Tokenized IRL access is occurring in collectible pfps where a token may be your ticket to an event. It’s not a new concept, but it’s under-explored and overtly linked to ownership of a speculative asset. These experiences and engagements can be bifurcated. The tokens associated with an artist can extend beyond a revenue-sharing token that also supplies access. Music NFTs more likely refers to a number of token offerings associated with an artist.
Investing Early in Culture and “Selling Out”
Many of us have had a favorite artist that no one else knew about before us. We knew about them before they were big! And we act like this makes us special or signals the sophistication of our taste.
There’s a bittersweet reality about one of our favorite underground artists “making it” — it’s unfortunate and ironic. As a fan, our value decreases! There are now more fans than ever and we are no longer special. The artist reaps the rewards of their work and we fade into the background despite our evangelism.
What if there was a way for fans to earn value from the artists success? A quantifiable way to demonstrate the reality of being early to and believing in a musician before their big break. While royalties remain a simple way to capture or access this value, there are likely much more creative ways to structure relationships. Musicians could offer positions in their success that are later bought out by record labels.

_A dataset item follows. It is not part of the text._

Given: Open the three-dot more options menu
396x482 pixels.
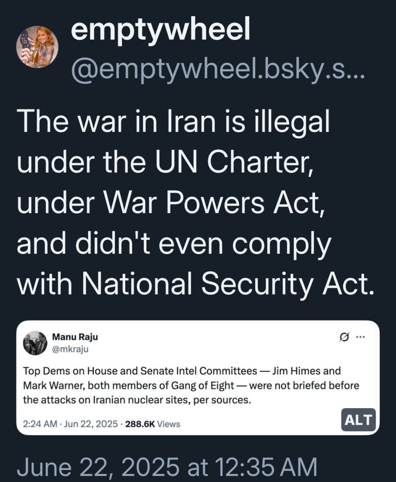Looking at the screenshot, I should (x=360, y=337).
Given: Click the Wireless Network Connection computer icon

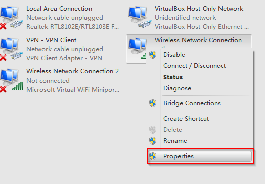Looking at the screenshot, I should pos(137,48).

These trend towards social tokens and/or ISAs and provide a new way for patrons to support artists and for artists to return value to their early supporters.
How can we re-frame the experience of an artist “selling out” to be beneficial to their early fans who are now one in a million?
The State of “Music NFTs”
I’m not going to spend a lot of time on this. There are individuals and resources out there that can point you to projects that are exploring the Music NFTs space.
I’m going to continue to ignore the “Music NFTs 🚀🚀🚀 ” tweets but I’m excited to participate in more nuanced discussions around tokens in the context of patronage, access, and revenue sharing.